• _Exercise directions_
Among the lines below, take the one holding "Given: Move the", the one holding "Given: Open the Discover", and all lines between them. Set them down exactly.

• _Data extracts_
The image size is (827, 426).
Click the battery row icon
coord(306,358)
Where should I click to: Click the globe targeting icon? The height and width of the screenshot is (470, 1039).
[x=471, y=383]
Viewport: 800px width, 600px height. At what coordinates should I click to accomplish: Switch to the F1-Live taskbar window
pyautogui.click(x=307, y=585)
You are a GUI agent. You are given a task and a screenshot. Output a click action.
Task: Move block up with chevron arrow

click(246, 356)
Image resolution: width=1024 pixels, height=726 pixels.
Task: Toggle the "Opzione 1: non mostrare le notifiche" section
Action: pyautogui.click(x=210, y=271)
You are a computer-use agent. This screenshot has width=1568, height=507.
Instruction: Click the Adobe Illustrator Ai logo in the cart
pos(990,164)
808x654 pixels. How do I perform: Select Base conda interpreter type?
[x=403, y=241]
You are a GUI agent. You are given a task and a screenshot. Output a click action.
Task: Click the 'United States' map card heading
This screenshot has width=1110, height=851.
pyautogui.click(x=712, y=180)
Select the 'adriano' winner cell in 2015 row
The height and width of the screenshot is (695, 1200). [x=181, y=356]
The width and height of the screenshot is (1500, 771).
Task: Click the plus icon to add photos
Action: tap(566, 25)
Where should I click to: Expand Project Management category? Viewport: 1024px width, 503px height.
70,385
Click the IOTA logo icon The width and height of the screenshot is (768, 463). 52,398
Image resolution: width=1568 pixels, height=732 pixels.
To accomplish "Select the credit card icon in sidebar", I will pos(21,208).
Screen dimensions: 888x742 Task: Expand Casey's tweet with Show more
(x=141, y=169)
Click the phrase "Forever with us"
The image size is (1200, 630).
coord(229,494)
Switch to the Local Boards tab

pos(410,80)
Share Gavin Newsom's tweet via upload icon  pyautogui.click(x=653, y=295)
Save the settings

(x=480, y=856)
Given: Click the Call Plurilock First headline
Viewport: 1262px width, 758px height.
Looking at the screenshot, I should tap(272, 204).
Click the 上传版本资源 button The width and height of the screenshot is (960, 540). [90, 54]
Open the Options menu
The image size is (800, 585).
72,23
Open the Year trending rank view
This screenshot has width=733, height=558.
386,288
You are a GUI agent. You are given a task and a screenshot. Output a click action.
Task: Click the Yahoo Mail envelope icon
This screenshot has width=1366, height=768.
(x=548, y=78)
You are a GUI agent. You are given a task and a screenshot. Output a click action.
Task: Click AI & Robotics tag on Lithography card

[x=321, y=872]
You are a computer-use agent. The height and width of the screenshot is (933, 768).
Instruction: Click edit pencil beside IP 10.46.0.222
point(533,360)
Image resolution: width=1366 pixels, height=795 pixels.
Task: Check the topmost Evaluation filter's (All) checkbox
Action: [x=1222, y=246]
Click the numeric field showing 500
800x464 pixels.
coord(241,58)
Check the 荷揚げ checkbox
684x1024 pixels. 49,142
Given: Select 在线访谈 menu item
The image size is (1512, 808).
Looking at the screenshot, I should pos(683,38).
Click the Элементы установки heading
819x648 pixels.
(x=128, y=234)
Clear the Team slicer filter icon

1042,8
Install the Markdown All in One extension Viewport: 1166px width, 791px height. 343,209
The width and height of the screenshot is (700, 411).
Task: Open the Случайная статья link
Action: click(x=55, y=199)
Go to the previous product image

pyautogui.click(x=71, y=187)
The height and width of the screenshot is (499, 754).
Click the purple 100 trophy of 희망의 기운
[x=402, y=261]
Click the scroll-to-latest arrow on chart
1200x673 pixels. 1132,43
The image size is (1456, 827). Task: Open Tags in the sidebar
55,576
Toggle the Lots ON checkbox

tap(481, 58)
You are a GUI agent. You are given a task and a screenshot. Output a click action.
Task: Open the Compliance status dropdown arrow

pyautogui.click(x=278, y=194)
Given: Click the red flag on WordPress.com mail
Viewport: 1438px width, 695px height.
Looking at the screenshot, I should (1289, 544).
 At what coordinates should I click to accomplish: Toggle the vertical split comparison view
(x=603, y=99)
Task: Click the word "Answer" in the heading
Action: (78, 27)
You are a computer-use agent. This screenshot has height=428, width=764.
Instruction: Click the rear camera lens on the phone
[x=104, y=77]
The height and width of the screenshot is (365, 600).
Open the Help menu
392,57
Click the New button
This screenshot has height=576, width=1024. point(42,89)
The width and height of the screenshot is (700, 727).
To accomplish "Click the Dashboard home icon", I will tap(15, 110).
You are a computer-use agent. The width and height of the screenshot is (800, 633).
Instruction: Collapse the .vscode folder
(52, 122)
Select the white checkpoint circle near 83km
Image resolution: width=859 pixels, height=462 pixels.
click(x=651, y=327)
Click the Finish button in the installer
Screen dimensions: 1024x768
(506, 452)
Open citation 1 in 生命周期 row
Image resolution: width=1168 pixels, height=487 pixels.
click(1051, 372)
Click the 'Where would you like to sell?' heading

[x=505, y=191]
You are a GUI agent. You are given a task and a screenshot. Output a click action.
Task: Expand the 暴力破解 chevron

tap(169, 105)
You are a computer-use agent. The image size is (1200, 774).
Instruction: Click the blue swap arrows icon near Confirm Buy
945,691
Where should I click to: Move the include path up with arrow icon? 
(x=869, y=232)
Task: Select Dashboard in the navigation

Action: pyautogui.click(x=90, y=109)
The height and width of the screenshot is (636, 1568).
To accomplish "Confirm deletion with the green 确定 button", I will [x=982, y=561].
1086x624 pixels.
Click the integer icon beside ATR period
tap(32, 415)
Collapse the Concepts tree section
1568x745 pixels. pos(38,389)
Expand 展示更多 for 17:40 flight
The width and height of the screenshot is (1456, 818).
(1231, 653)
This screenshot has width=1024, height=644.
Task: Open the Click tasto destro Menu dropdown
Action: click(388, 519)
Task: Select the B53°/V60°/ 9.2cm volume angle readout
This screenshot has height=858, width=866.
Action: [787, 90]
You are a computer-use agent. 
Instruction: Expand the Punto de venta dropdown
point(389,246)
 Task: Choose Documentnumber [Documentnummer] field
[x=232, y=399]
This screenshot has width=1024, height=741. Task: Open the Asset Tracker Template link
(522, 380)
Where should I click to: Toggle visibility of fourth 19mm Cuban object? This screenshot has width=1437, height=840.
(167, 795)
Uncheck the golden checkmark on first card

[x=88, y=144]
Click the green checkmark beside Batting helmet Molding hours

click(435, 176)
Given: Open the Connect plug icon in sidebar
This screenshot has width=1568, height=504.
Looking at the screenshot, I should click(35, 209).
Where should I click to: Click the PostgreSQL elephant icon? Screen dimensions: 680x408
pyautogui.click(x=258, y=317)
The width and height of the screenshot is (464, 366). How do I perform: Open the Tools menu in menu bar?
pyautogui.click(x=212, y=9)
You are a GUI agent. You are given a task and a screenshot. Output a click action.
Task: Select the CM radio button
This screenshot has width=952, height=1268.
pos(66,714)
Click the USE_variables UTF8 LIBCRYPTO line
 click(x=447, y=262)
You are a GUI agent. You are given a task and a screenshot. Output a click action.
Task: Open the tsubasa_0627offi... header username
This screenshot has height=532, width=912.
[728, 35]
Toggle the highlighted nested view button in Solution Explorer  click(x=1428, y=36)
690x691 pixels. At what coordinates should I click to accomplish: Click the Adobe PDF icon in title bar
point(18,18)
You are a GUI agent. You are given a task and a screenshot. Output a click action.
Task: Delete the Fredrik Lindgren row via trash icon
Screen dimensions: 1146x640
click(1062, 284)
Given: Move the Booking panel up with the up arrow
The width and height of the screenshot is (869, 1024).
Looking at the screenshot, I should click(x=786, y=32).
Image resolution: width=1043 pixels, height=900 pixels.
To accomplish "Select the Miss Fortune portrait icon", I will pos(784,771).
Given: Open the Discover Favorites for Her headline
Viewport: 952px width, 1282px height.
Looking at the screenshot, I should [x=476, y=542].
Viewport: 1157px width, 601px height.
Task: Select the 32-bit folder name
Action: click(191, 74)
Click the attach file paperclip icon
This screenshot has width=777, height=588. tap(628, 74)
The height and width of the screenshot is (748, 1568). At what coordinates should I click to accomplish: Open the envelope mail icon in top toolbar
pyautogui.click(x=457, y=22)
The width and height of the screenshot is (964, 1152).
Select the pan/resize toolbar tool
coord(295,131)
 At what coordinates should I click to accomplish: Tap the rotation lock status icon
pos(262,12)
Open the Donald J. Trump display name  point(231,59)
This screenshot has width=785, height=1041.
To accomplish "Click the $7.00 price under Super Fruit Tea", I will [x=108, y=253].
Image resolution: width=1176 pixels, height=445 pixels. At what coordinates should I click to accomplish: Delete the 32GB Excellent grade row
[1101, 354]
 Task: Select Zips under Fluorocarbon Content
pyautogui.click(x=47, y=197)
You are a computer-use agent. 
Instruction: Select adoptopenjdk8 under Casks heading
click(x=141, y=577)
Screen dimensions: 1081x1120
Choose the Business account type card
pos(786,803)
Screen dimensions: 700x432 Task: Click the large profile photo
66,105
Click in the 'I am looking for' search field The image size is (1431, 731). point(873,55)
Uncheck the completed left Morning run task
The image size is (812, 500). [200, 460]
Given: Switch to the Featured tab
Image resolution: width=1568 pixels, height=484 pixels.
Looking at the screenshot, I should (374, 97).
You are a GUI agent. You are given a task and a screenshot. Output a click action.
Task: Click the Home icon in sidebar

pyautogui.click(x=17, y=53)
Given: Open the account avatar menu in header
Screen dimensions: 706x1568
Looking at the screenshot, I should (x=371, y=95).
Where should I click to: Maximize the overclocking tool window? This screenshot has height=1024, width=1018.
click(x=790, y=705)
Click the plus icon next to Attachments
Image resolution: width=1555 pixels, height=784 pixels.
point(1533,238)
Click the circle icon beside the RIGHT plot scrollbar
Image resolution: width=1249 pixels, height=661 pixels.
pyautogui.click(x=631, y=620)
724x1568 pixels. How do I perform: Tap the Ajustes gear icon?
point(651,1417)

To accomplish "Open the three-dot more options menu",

• _Answer section_
Given: Move the Booking panel up with the up arrow
The width and height of the screenshot is (869, 1024).
Looking at the screenshot, I should click(x=786, y=32).
Image resolution: width=1043 pixels, height=900 pixels.
To accomplish "Select the Miss Fortune portrait icon", I will pos(784,771).
Given: Open the Discover Favorites for Her headline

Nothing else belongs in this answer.